ブラジル地理統計院(IBGE)が10日、2014年の平均失業率は6・8%で、2013年の7・1%を下回ったと発表した。しかしながら全国家庭サンプル調査(Pnad‐Continua)のデータは下半期からの雇用の質の悪化を示している。
この発表を受け、14年の失業率は13年より若干改善したものの、第3、第4四半期の数値は思わしくなく、今年は労働者には厳しい年になるとの見方を11日付伯字各紙が報じている。
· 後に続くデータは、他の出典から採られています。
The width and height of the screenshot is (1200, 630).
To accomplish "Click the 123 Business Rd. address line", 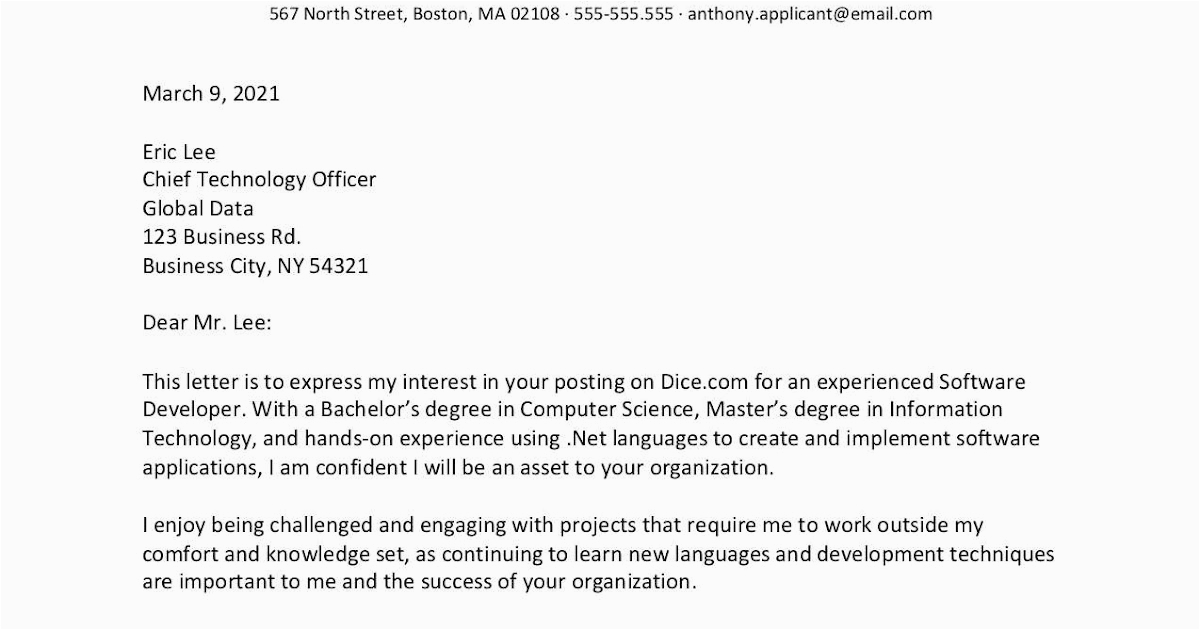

シンクタンクMB&Associadoのチーフ・エコノミストのセルジオ・ヴァレ氏は「今のように経済が停滞している時は家計が苦しくなり、職を探す人が増える」とし、今年の第4四半期の失業率は7%、年間の失業率は8%になるとの予想している。
IBGEで雇用と所得に関する調査を担当するシマル・アゼレード氏は、第4四半期の民間部門の正規雇用は前期比で14万7千人減っており、「正規雇用者の減少は雇用の質の悪化を意味する」と述べた。
13年と14年の第4四半期の失業率を比べると、6・2%と6・5%で14年の方が悪い。それは労働市場が、1年間で増えた就業可能な年齢層の人(274万2千人)を受け入れるほどの働き口を作り出せなかったからだ。第4四半期は135万人が働くのをやめたが、新規採用は99万3千人分しかなく、結果的に失業者が36万人増えた。
「就業人口が増えただけでは失業率の低下のためには充分ではない。就業可能な人口増加を上回るペースで就業人口が増え、正規雇用が非正規雇用以上に増加することが必要だ」とアゼレード氏は続けた。
リオ州商業連盟(Fecomercio RJ)は、経済の停滞や断水・停電への不安感がブラジルの雇用の増加に待ったをかけていると分析。雇用の悪化は消費の動向にも影響を与え、消費財の購入が落ちているとした。
サンパウロ総合大学(USP)教授のルシアーノ・ナカバヤシ氏は、今年は建設部門で景気の実情から少し遅れて、高い失業率を引き起こすとした。